------ DATA LINES
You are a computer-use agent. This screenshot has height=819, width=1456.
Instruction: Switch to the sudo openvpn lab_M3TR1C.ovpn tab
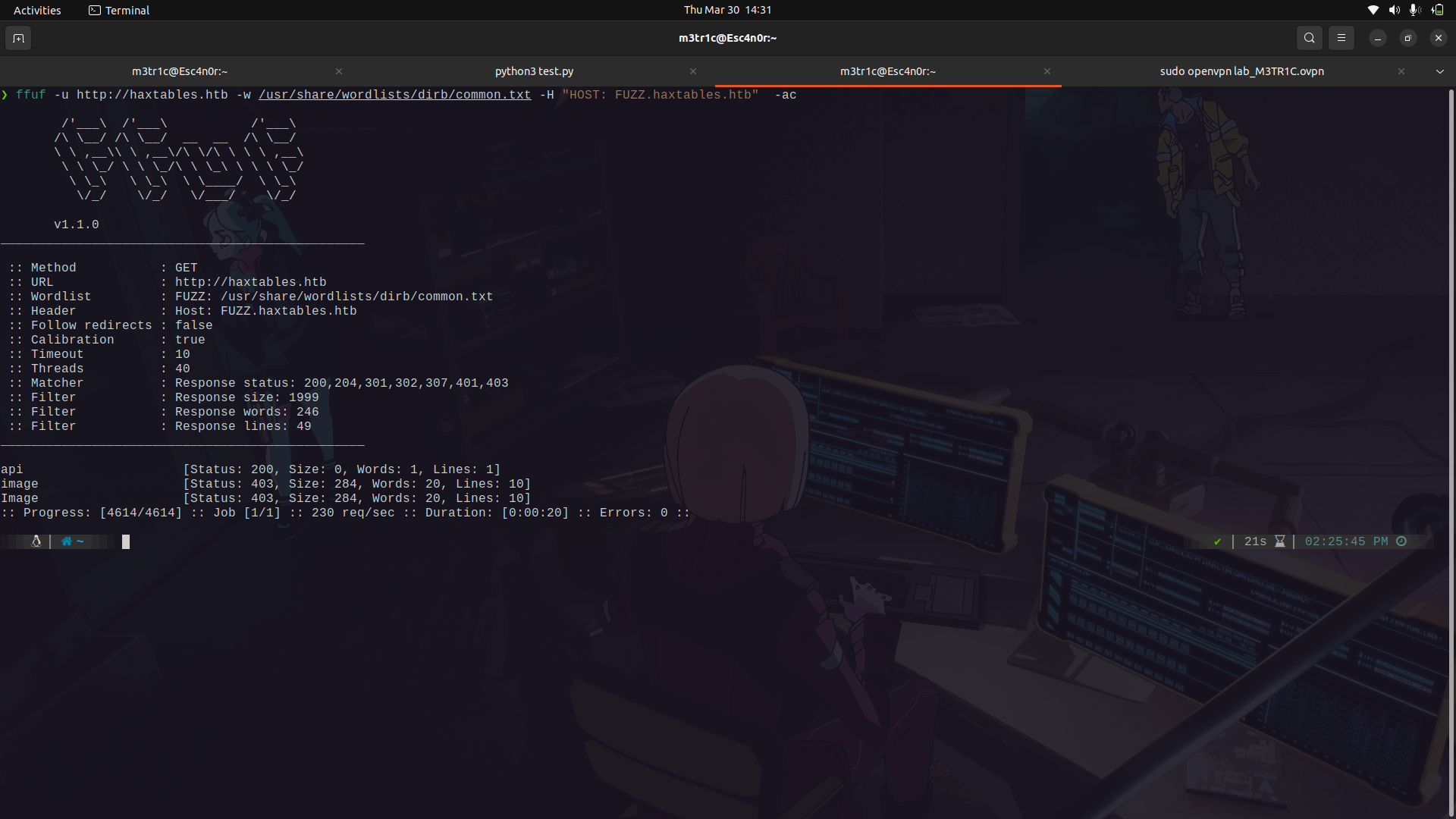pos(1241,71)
------------
------ DATA LINES
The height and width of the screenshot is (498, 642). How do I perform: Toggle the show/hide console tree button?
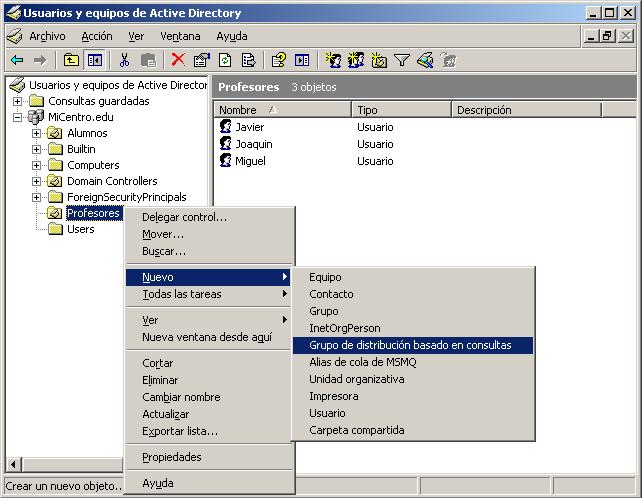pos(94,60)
------------
------ DATA LINES
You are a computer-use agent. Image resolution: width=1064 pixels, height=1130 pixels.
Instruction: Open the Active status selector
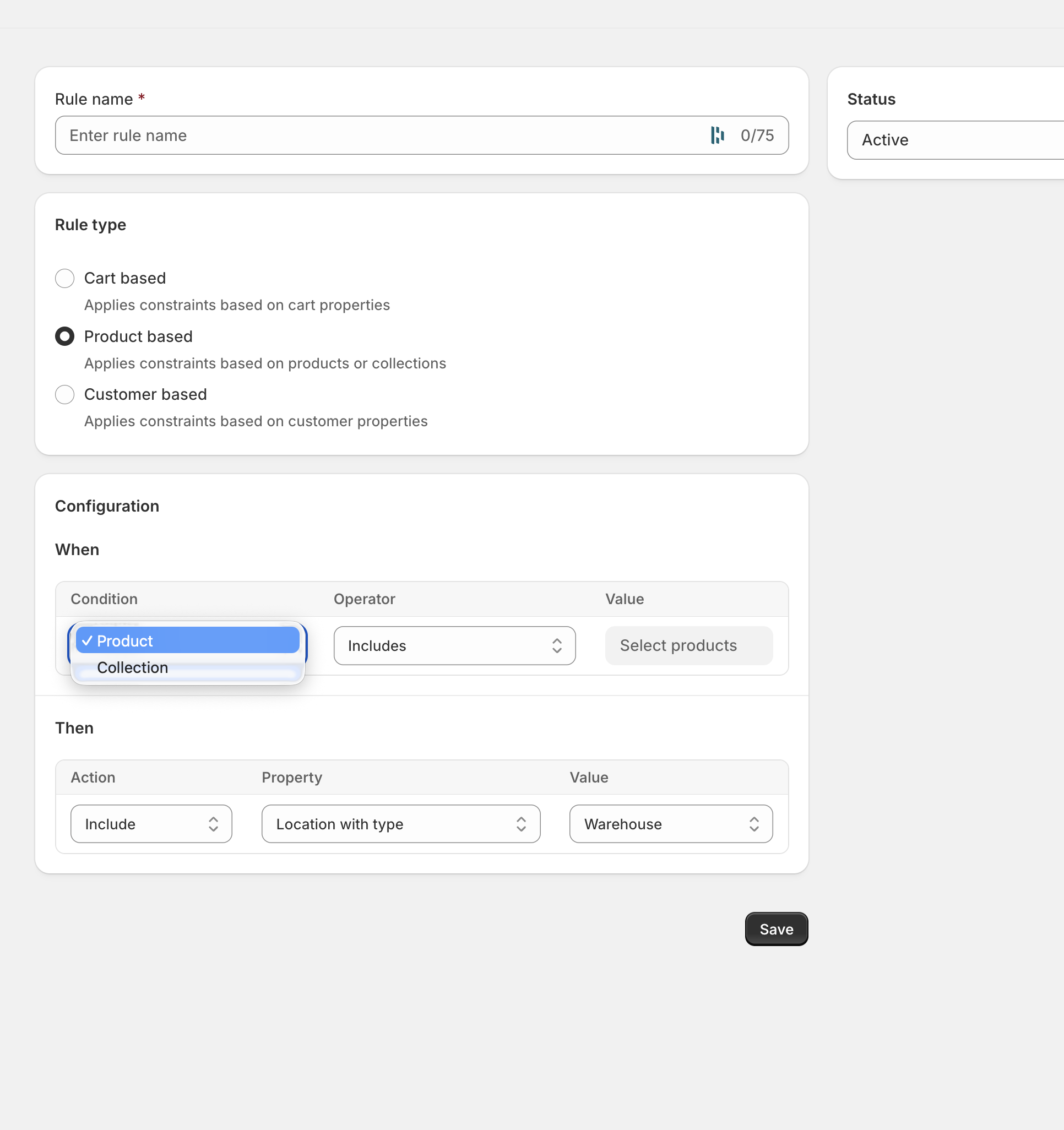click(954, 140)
------------
• EXERCISE OBJECTIVE:
Rewrite the records starting with the line that contains "You are a computer-use agent. Image" and going on through the line that contains "click(954, 140)" as a JSON list of strings, one string per line, with blank lines omitted. Leave the pictures out of the answer.

• TASK RESPONSE:
[
  "You are a computer-use agent. Image resolution: width=1064 pixels, height=1130 pixels.",
  "Instruction: Open the Active status selector",
  "click(954, 140)"
]